The Financial Conduct Authority (FCA) has warned the insurance industry to improve monitoring to determine whether firms are delivering good outcomes for retail customers, as required by the Consumer Duty.
It highlighted that some firms were focussing too much on processes than outcomes and that some board reporting contained limited insight.
And the regulator added there was little evidence of monitoring resulting in proactive action to improve consumer outcomes.
The findings came from an FCA assessment in December 2023 on the most recent Consumer Duty board reporting from 20 larger insurance firms including general insurers, life insurers, intermediaries and regulated third-party outsourcers which service insurers.
‘Wide variety in quality of responses’
Overall, the regulator found a mixed bag of results of how the new regime was being introduced and adopted by firms.
“We saw a wide variety in the quality of responses by firms, including a number of good and poor practices,” it said.
“Some showed good progress in developing a clear and comprehensive firm-wide approach to monitoring customer outcomes.”
However, not all firms were reaching the standards the FCA expected, prompting its warning.
“Many firms need to make improvements in their monitoring to enable them to determine whether they are delivering good outcomes for retail customers, as required by the duty,” it continued.
“Some approaches were overly focused on processes being completed rather than on outcomes delivered.”
“Some board or committee reporting contained limited insight into actual customer outcomes.”

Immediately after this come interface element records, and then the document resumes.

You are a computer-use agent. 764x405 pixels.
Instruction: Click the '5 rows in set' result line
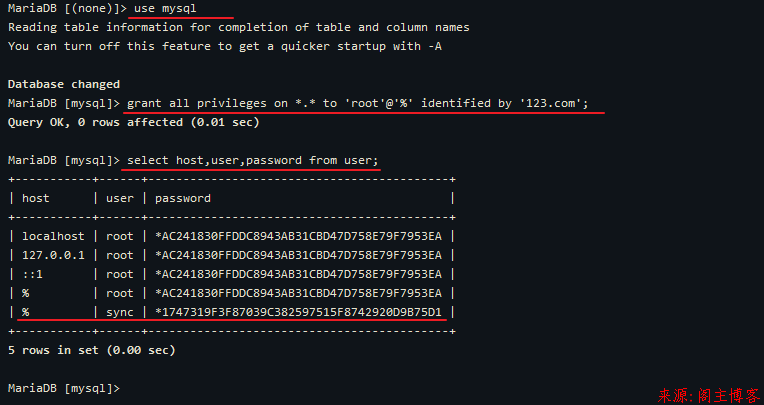92,350
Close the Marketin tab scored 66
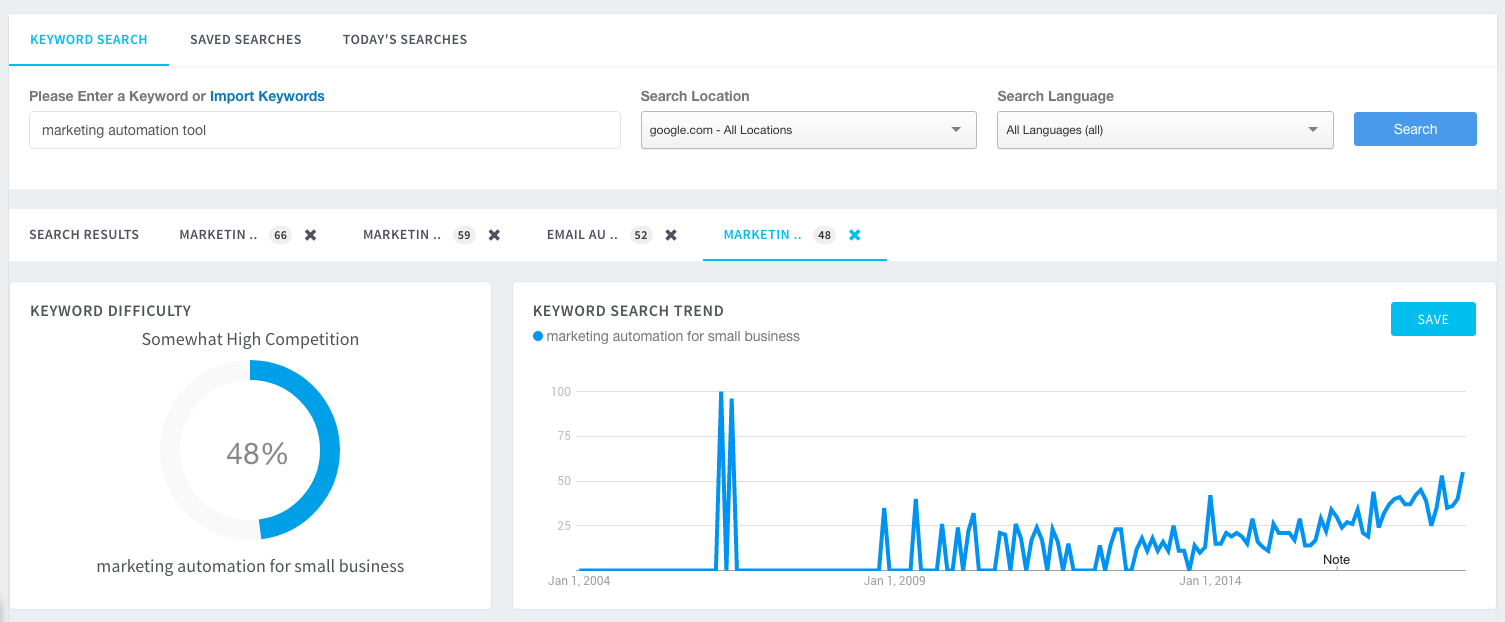1505x622 pixels. tap(310, 235)
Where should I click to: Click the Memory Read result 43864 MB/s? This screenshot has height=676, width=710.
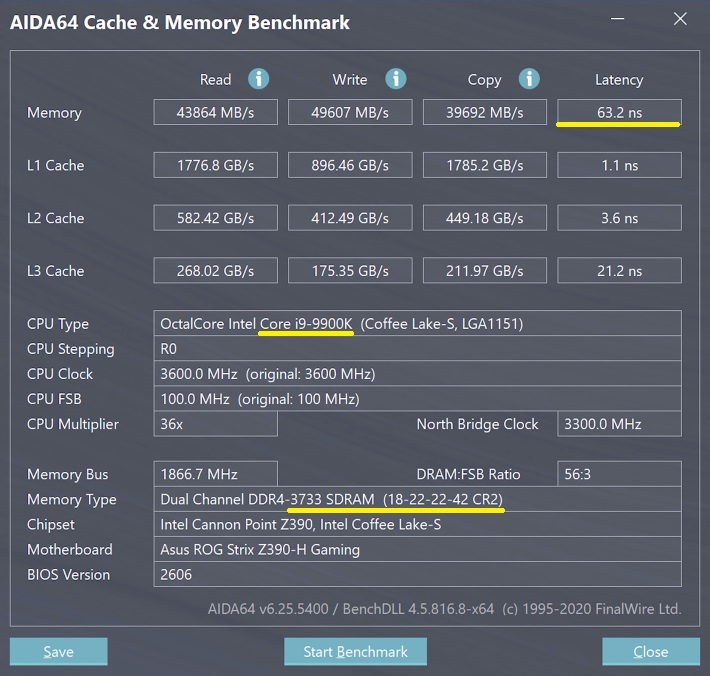[217, 113]
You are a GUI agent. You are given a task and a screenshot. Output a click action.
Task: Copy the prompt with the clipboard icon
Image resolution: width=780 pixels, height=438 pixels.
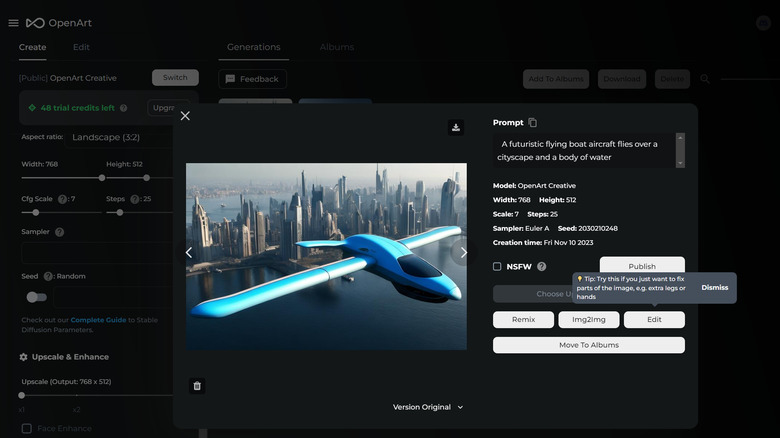[533, 123]
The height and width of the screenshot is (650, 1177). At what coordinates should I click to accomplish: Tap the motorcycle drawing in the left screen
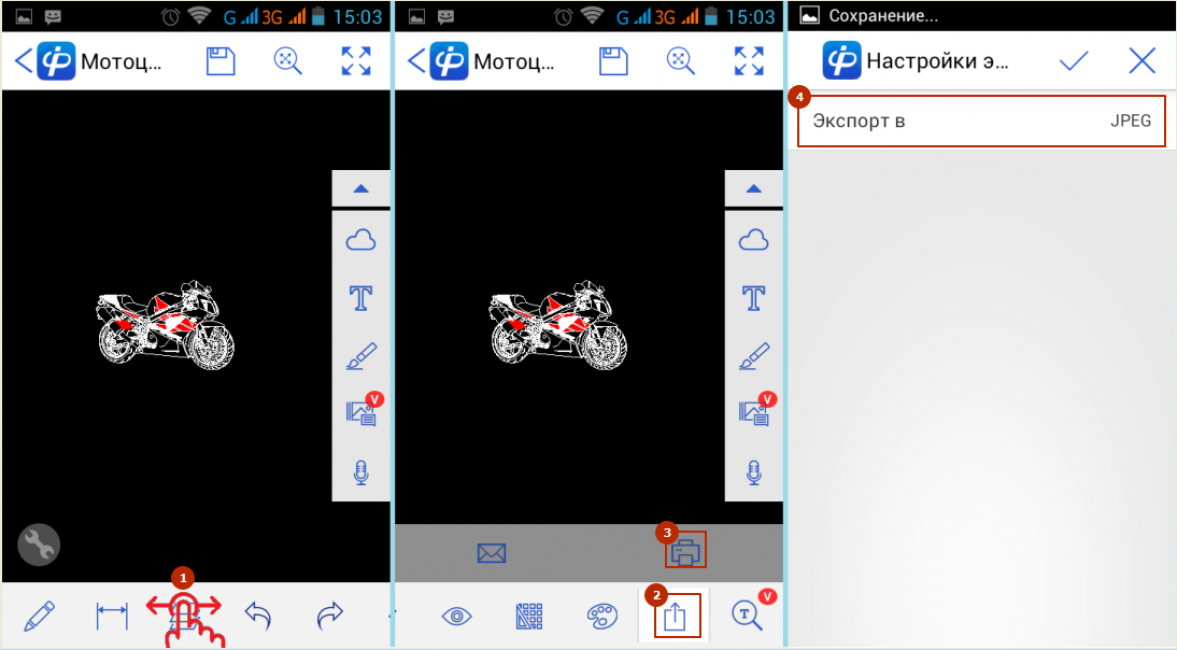(166, 324)
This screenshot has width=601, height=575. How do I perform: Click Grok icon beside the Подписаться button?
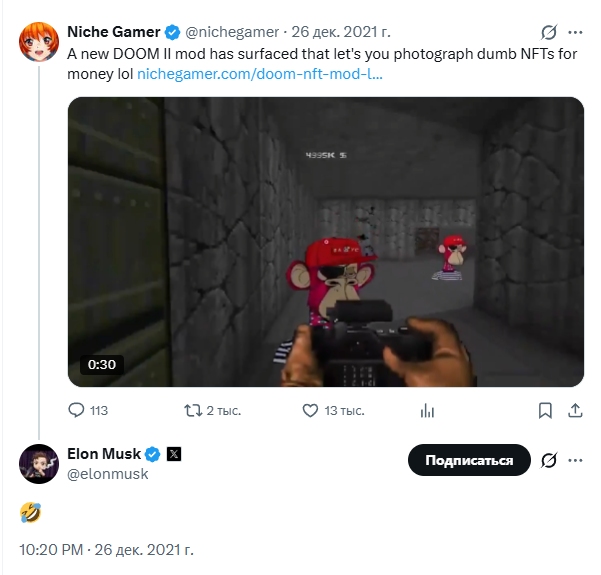[548, 460]
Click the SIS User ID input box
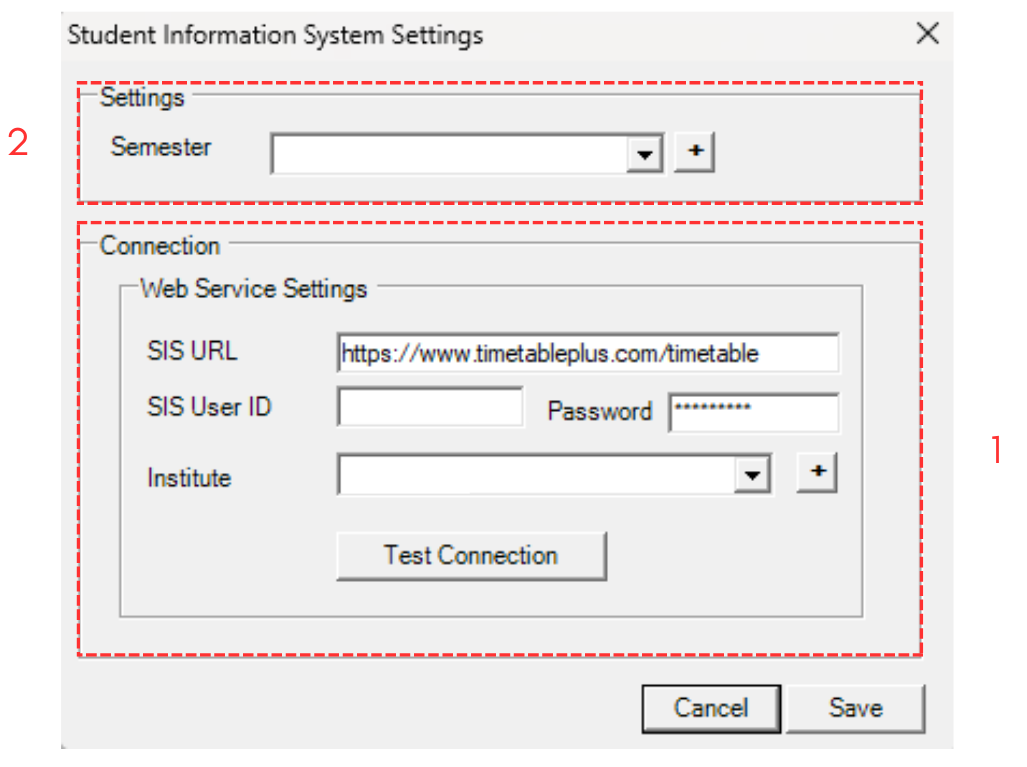The height and width of the screenshot is (767, 1027). (x=430, y=408)
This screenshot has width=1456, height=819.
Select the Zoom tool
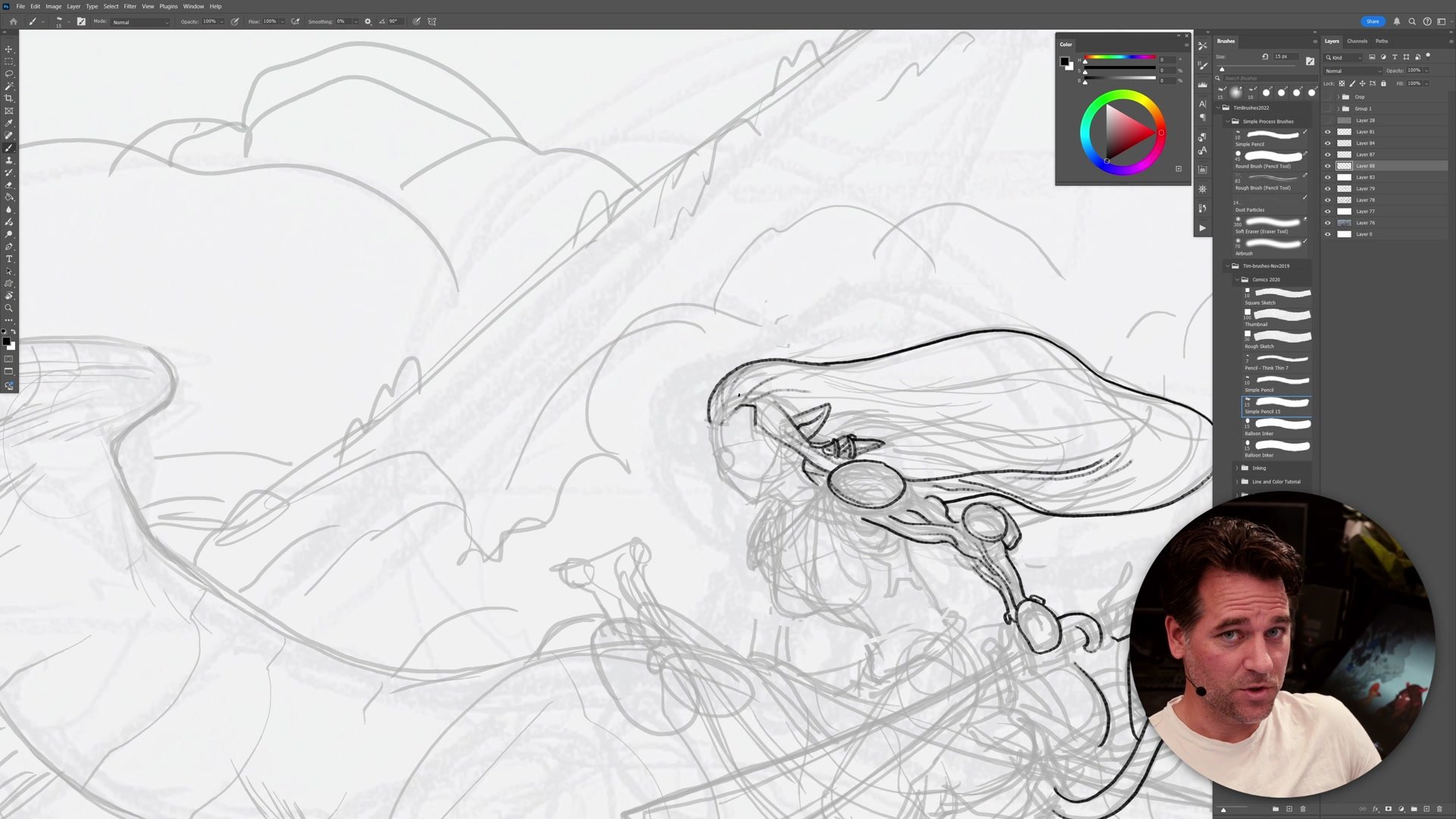9,308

This was often because metrics or data were not comprehensive enough, data lacked analysis and explanation, or there were thresholds or standards in place which did not appear to be appropriately set or communicated.
Notably, the FCA added: “Few firms were able to provide clear evidence of where the monitoring of outcomes had directly led to proactive action being taken to improve these outcomes, where necessary.
“While inadequate monitoring itself would not necessarily result in poor customer outcomes, monitoring is essential for firms to identify and remediate them.”
Although the assessment was conducted on larger firms, the FCA also had advice for smaller firms.
“There are proportionality rules in place, and we expect smaller firms may take a different approach, applying a commensurate level of resource and with simpler governance or processes,“ the FCA said.
“But all firms have a duty to act to deliver good outcomes for their customers.”
Good vs bad practice
The FCA outlined a series of good practice and poor practice behaviours observed during its review, which it said were intended to give practical help to firms in complying with existing rules and guidance.
The FCA said: “A good practice is behaviour that we consider is likely to meet our expectations for compliance with the standards in PRIN 2A.9.
“We would expect any firm properly taking into account the purpose of PRIN 2A.9 to recognise these behaviours as likely to meet our expectations for compliance.
“However, we are aware that there are likely to be other equally effective ways of demonstrating compliance with these standards.“
On the issue of poor practice, the FCA said: “A poor practice is behaviour that we consider is unlikely to meet our expectations for compliance with the standards in PRIN 2A.9.
“We would expect any firm properly taking into account the purpose of those rules to recognise these behaviours as unlikely to meet our expectations for compliance.”
Next steps
The FCA emphasised that all insurers, insurance intermediaries and outsourced service providers operating within the insurance sector should consider these findings, including the good and poor practice observations.
Retail financial services firms in other sectors may also find these observations useful.
And on the issue of closed products, the FCA said: “The findings should be used when firms are considering approaches to monitoring outcomes on closed products, as required from 31 July 2024.
“Firms can also use these findings to support them in the development of their first Consumer Duty annual report, due by 31 July 2024.”
Health & Protection reported in April that the FCA had identified five key areas ahead of the closed books Consumer duty deadline, that firms should be considering.
The FCA said all firms participating in the review will receive individual feedback and added: “Where appropriate, we will also consider use of supervisory tools to make sure that progress is made to meet the requirements of the duty.
“Firms that identify gaps in their compliance with our rules should act immediately, putting robust plans in place to address any shortcomings.”